Dans la deuxième décision du tribunal rendue lundi, le juge de circuit N. Sanders Sauls a rejeté le procès de Gore visant à exiger l'achèvement du recomptage avorté du comté de Dade – qui s'était terminé le 22 novembre alors que des manifestants républicains rémunérés martelaient les murs et que le Le comité de sondage composé de trois membres semblait influencé par les pressions particulières de la politique de Miami.
Sauls a même refusé de regarder les bulletins de vote en question, un jugement qui sert de base au recours de Gore devant la Cour suprême de Floride.
Au-delà des décisions de la Cour suprême des États-Unis et du juge Sauls, la Cour suprême de Floride est en outre encerclée par le corps législatif de l’État, contrôlé par les Républicains – dont les dirigeants ont juré de certifier une victoire de Bush même si un recomptage ordonné par le tribunal montre Gore vainqueur – et par la secrétaire d'État Katherine Harris, coprésidente de la campagne de Bush, qui a certifié Bush vainqueur alors même qu'elle refusait de compter les votes tardifs de Gore du comté de Palm Beach.
Parmi les autres soutiens de Bush figurent la Chambre des Représentants américaine, contrôlée par les Républicains, et le frère de Bush, Jeb, le gouverneur de Floride.
Les juges de la Cour suprême de Floride doivent savoir que s’ils se prononcent en faveur de Gore et autorisent le décompte manuel des bulletins de vote contestés, ils seront confrontés à une tempête politique. Ils seront dénoncés comme partisans démocrates et devront peut-être faire face aux mêmes pressions que les commissions de prospection des comtés du sud de la Floride.
Compte tenu de toutes ces pressions et contraintes, la Cour suprême de Floride pourrait bien décider que la discrétion politique est la meilleure partie de la valeur judiciaire. En ratifiant simplement la décision du juge Sauls autorisant l’annulation des bulletins de vote, les juges de l’État pourraient s’assurer des éloges enthousiastes de la part des institutions politiques et journalistiques du pays.

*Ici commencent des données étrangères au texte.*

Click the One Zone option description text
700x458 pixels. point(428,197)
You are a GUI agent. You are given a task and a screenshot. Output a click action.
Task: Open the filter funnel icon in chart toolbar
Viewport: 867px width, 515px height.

Les experts pourraient alors convenir que les fondements de la légitimité du gouverneur Bush étaient effectivement solides.
Dans sa chronique de mardi, Friedman a également exprimé l’espoir que Bush puisse devenir connu comme le « président de la démocratie », inspirant l’engagement envers les principes démocratiques dans le pays et à l’étranger.
Il n’a apparemment jamais traversé l’esprit de Friedman que si George W. Bush souhaitait être le « président de la démocratie », il pourrait vouloir commencer dès maintenant en s’assurant que les votes des Afro-Américains et des citoyens juifs âgés soient comptés, même si ces votes aident. élire l’adversaire de Bush.
Le cœur du processus démocratique n’est pas de rejeter les votes de personnes qui pourraient être en désaccord avec vous – surtout lorsque ces votes proviennent de groupes qui ont été confrontés à une discrimination historique. Il ne s’agit pas d’utiliser des astuces juridiques ni des tactiques d’obstruction.
Il ne s’agit certainement pas d’embaucher des manifestants pour intimider les responsables du scrutin, puis de remercier les émeutiers plus tard, comme l’a fait Bush. [Voir le Wall Street Journal, 27 novembre 2000.] Il ne prendra pas non plus ses fonctions, même si une pluralité d'électeurs à l'échelle nationale et dans l'État crucial de Floride se sont clairement rendus aux urnes pour voter pour l'autre candidat.
L’essence de la démocratie est de vouloir un décompte des voix aussi complet et complet que possible, quels que soient les résultats, même si l’autre candidat l’emporte.
Dans une société démocratique, les fondements de la légitimité ne sont pas construits par des hommes en robe noire, ni ratifiés par des chroniqueurs qui accordent plus d’importance aux institutions de la démocratie qu’à la réalité de la démocratie.
La légitimité de la démocratie repose uniquement sur le consentement des gouvernés – et la seule façon de déterminer ce consentement est de compter les votes.